**The tasks:**
1) Reproduce the passage of the heater core thread starting at "# 5000 Heater" and ending at "(Jul 18, 2006)".
2) In the heater core thread, how many people worked on the job on jetta5000's first 5000, and how long did it take them?

# 5000 Heater Core



## Mr. Sleeper (Jul 6, 2004)

I've waited all summer and winter is coming. How do I do this thing? Do I have to come in from the dash or the rain tray.... It looks like from the rain tray it's sealed or soemthing... I know this is gonna suck... any help or suggestions? THanks a lot!


----------



## jetta5000 (Jul 18, 2006)

*Re: 5000 Heater Core (Mr. Sleeper)*

yes, you do go out thru the rain tray and yes it is a pain in the ass. be careful taking out the tray, the old plastic cracks if you look at it the wrong way. the fan/heater core housing is a little smaller than a home air conditioner and has to come out as an entire unit which just barely squeezes between the windshield and the firewall. when we did it on my first 5000 it took three of us at least 4 hours to do it and the two helping me had done it before. when you take apart the housing to get to the heater core take care to note the position of all the parts taken out. also be absolutly certain you have all of the fasteners out of the housing before prying it apart, there are a couple screws which are very hard to find.
and if you don't already have one the bently manual is expensive but indispensable tool for, well just about any involved job on these cars. 

_Modified by jetta5000 at 5:11 PM 9-25-2006_


_Modified by jetta5000 at 5:12 PM 9-25-2006_


----------



## Mr. Sleeper (Jul 6, 2004)

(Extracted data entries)
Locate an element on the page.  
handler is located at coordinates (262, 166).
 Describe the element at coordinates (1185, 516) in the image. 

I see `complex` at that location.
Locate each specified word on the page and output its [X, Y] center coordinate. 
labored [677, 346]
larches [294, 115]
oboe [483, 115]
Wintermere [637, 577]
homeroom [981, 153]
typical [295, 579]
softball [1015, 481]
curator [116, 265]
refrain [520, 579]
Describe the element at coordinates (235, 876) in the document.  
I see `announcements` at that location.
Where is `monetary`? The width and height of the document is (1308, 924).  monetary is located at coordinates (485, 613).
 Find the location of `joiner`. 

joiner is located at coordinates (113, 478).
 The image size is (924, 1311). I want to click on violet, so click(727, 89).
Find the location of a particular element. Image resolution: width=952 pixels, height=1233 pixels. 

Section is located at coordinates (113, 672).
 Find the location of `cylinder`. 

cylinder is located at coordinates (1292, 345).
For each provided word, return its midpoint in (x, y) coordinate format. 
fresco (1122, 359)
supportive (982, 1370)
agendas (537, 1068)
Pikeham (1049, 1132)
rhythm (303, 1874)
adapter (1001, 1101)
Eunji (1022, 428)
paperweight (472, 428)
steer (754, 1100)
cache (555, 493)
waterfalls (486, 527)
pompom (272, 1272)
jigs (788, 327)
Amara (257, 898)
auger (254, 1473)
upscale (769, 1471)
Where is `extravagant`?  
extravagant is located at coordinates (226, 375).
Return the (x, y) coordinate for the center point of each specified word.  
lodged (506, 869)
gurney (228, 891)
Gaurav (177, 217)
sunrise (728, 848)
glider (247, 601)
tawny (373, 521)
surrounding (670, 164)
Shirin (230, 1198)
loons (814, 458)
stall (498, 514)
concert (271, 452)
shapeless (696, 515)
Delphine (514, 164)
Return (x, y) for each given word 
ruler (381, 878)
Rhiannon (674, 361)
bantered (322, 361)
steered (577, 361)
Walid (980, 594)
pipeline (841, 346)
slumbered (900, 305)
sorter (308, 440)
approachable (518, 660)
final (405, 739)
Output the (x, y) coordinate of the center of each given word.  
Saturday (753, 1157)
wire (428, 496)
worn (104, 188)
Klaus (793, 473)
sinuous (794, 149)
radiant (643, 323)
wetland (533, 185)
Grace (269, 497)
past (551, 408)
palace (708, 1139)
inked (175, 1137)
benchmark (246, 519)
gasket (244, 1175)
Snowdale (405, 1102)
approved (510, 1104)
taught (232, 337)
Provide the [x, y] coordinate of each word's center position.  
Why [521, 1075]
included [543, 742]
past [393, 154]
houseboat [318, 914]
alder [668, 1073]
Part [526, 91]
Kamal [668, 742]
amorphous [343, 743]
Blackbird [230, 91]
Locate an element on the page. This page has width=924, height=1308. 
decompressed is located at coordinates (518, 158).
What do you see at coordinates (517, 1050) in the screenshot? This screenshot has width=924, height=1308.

**Results of the tasks:**
1)
# 5000 Heater Core



## Mr. Sleeper (Jul 6, 2004)

I've waited all summer and winter is coming. How do I do this thing? Do I have to come in from the dash or the rain tray.... It looks like from the rain tray it's sealed or soemthing... I know this is gonna suck... any help or suggestions? THanks a lot!


----------



## jetta5000 (Jul 18, 2006)

2) Three people, at least 4 hours.